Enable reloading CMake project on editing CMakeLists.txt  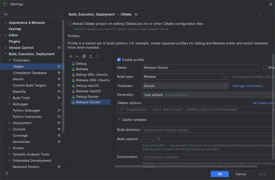point(69,23)
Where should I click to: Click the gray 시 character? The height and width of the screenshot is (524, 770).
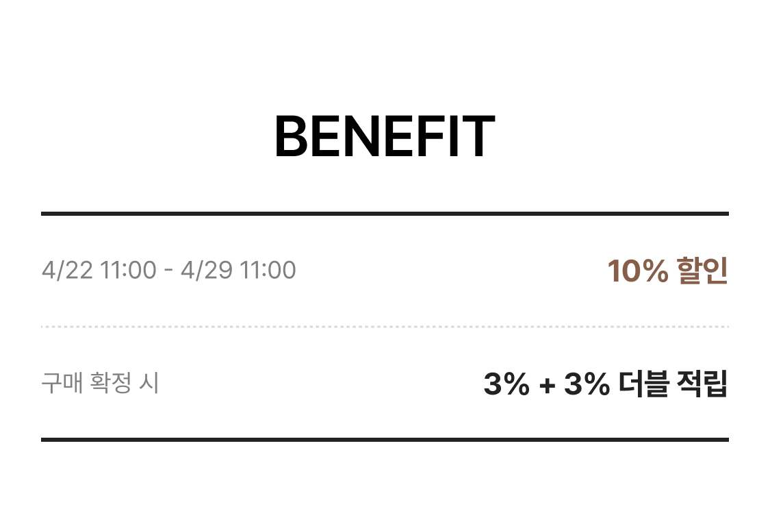coord(149,383)
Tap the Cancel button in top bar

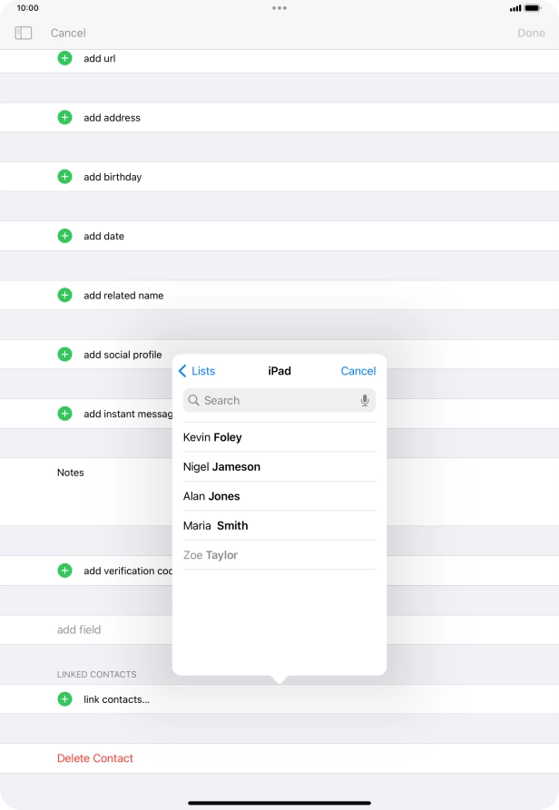point(68,33)
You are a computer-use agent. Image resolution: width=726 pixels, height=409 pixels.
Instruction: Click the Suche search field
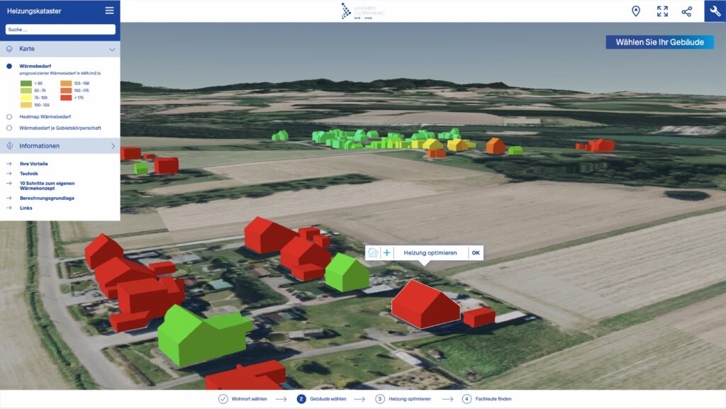(x=60, y=30)
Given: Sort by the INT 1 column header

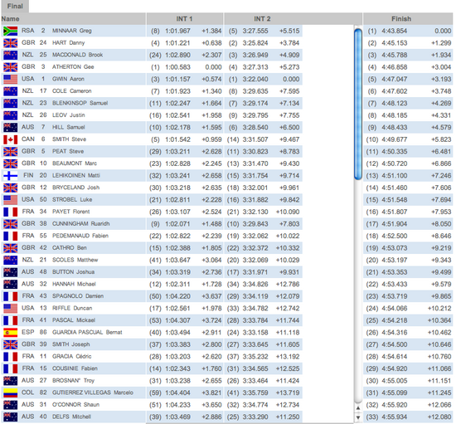Looking at the screenshot, I should coord(185,19).
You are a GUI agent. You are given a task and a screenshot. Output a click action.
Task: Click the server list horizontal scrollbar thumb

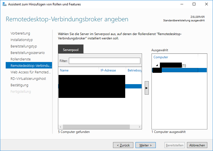pyautogui.click(x=96, y=127)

- _PROBLEM DETAILS_
Set down the line containing "Given: Sort by the INT 1 column header", then every later line through the end of the material, exactly as written; omit any picture.

- _ANSWER SECTION_
Given: Sort by the INT 1 column header

Looking at the screenshot, I should coord(185,19).
You are a GUI agent. You are given a task and a screenshot. Output a click action.
Task: Click the server list horizontal scrollbar thumb

pyautogui.click(x=96, y=127)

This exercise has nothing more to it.